#### Exercise objective
Please duplicate the part of the track identification thread that opens with the words containing "No it wasn't" and closes with "a bear walks.", keeping every word and mark unchanged.

# Another Track Identification



## Kevin D (Sep 15, 2007)

Alright fellow track savants, what is it?? Four toes, no claw marks, any guesses??


----------



## Fowlmouth (Oct 4, 2008)

Bobcat


----------



## Dunkem (May 8, 2012)

Fowlmouth said:


> Bobcat


+1.


----------



## LostLouisianian (Oct 11, 2010)

I'm going to go with baby Bigfoot again. Sooner or later I'll be right


----------



## pibjr (Dec 5, 2013)

It's NOT a bobcat nor lion. How wide is it? It looks a lot like a front bear track, we just aren't seeing the other toe.


----------



## Mr Muleskinner (Feb 14, 2012)

I say that is the right front of a bear


----------



## LostLouisianian (Oct 11, 2010)

I just googled it and the internet says it's Sid the Sloth from Ice Age.:shock:


----------



## longbow (Mar 31, 2009)

Mr Muleskinner said:


> I say that is the right front of a bear


That's kinda what I was thinking but I didn't dare say.


----------



## dkhntrdstn (Sep 7, 2007)

im going with a bear


----------



## JuniorPre 360 (Feb 22, 2012)

Manbearpig


----------



## Kevin D (Sep 15, 2007)

The initial post photo was one end of the track, and this was the muddy footed critter responsible on the other end.....










Congrats to all those answering correctly :_O=:


----------



## pibjr (Dec 5, 2013)

Do I get a prize?

Just curious, was it missing a toe? I know in the past they have clipped a toe from lions they were studying so they wouldn't chase the same one twice.


----------



## Packfish (Oct 30, 2007)

Theres a kid down the street from me that mows our lawn bare footed- he leaves the same track


----------



## Kevin D (Sep 15, 2007)

pibjr said:


> Do I get a prize?
> 
> Just curious, was it missing a toe? I know in the past they have clipped a toe from lions they were studying so they wouldn't chase the same one twice.


 No it wasn't missing a toe, oft times they just don't all show up clearly. This was also the case in the bear track Kingfisher posted that only had 4 toes clearly visible. Sometimes that is just the way a bear walks.

#### Supplied entries
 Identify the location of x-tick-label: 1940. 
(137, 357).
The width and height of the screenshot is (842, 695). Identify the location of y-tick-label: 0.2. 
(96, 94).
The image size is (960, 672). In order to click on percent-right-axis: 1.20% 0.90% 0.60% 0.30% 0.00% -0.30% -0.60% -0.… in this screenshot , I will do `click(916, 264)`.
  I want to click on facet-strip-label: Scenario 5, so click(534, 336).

#### Answer below
No it wasn't missing a toe, oft times they just don't all show up clearly. This was also the case in the bear track Kingfisher posted that only had 4 toes clearly visible. Sometimes that is just the way a bear walks.